Im Groben sind zwei Szenarien zu unterscheiden: Im einen Szenario hält die antirechtspopulistische Brandmauer um die AfD zumindest auf der formalen parlamentarischen Ebene und es werden weiterhin Regierungsmehrheiten um die AfD herum gebaut. Im anderen Szenario kommt es irgendwann so, wie es in einigen anderen Ländern Europas bereits gekommen ist, und die konservativen Unionsparteien regieren in Koalition mit oder unterstützt durch die rechtspopulistische AfD. In diesem Beitrag diskutiere ich beide Szenarien nacheinander, argumentiere jeweils, dass sie in gewisser Hinsicht ein „Ende der Demokratie, wie wir sie kennen“ markieren würden, um dann jeweils darzulegen, dass die Demokratie doch nie ganz so war, wie „wir“ sie zu „kennen“ glaubten.

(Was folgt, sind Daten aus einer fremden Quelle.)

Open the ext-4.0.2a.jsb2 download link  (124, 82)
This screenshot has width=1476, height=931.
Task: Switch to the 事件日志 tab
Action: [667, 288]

Das erste mögliche Ende der Demokratie, wie wir sie kennen: Die stetige Regierungsbildung um den Rechtspopulismus herum
Im ersten Szenario tun alle anderen Parteien in deutschen Parlamenten das, was sie aktuell verkünden: Sie verweigern jede Kooperation mit der als antidemokratisch abgelehnten AfD, was in der Konsequenz heißt, dass sie Regierungsmehrheiten immer um die AfD herum bilden müssten. Dann sieht es fürs erste so aus, als seien zumeist zwei Varianten der Mehrheitsbildung plausibel: Zum einen unionsgeführte Regierungen mit diversen Partnern (Schwarz-Grün bzw. in einigen Ländern Grün-Schwarz, Schwarz-Gelb, „große Koalition“, Jamaika, Afghanistan/Kenia etc); zum anderen Bündnisse der linkeren Hälfte des parlamentarischen Spektrums, die insbesondere als Rot-Rot-Grün auch bei der aktuellen Schwäche der SPD in einigen Ländern mehrheitsfähig sein könnten. Hinzu kämen unter Umständen noch Ampel-Koalitionen und einige weitere Varianten.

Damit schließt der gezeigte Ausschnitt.